Summary of the Chapter#
In this chapter, we introduced probability as a way to reason about uncertainty and showed how probability distributions describe how data is generated in real-world settings.
We began with the laws of probability, which define how probabilities behave and ensure consistency:
probabilities are always non-negative
the total probability of all possible outcomes is 1
probabilities of mutually exclusive events add together
We then introduced expected value, which represents the long-run average outcome of a random process and is a key concept for reasoning about outcomes in data science.
We distinguished between discrete and continuous distributions and covered the most common ones used in data science:
Bernoulli: models a single yes/no outcome (foundation of binary classification)

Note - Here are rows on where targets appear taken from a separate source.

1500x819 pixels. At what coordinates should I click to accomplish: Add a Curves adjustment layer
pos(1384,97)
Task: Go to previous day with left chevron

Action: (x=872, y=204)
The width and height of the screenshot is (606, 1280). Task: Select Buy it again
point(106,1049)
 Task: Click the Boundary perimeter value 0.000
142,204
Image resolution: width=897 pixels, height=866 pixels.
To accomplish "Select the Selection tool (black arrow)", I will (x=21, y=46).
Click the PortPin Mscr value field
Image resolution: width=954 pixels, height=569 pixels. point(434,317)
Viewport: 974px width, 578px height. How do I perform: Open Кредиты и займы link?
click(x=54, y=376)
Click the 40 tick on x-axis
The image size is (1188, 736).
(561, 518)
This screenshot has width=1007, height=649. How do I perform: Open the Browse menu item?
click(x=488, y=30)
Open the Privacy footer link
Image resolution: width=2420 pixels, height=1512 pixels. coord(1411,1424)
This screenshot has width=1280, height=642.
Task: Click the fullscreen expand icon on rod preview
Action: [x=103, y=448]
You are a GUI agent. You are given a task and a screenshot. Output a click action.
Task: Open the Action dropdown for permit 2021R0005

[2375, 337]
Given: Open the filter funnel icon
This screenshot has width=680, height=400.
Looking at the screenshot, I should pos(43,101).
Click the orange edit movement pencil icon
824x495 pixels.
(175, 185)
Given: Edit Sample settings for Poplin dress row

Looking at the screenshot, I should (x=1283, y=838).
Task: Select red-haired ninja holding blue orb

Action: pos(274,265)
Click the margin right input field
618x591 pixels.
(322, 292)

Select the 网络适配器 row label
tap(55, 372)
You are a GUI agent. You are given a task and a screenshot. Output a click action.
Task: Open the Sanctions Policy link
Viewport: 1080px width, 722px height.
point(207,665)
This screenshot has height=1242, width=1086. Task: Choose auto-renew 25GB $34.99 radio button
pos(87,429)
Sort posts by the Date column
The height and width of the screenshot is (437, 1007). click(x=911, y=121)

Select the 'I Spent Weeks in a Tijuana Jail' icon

Binomial: models repeated Bernoulli trials (used in A/B testing and conversions)
Poisson: models event counts over time or space (arrivals, errors, failures)
Zero-Inflated Poisson: handles count data with many zeros (sparse user activity)
Uniform: assumes all values in a range are equally likely (simulations, baselines)
Normal (Gaussian): models noise, error, and averages
We also introduced the Central Limit Theorem, which explains why averages often follow a Normal distribution, even when the original data does not. This idea supports many statistical tools used in data science.
A key takeaway is that distribution awareness comes before modeling.
The choice of distribution affects:
which assumptions are valid
which models are appropriate
which evaluation metrics make sense
In data science, effective modeling begins with understanding how data is generated.
Probability distributions provide the language to describe that process clearly and correctly.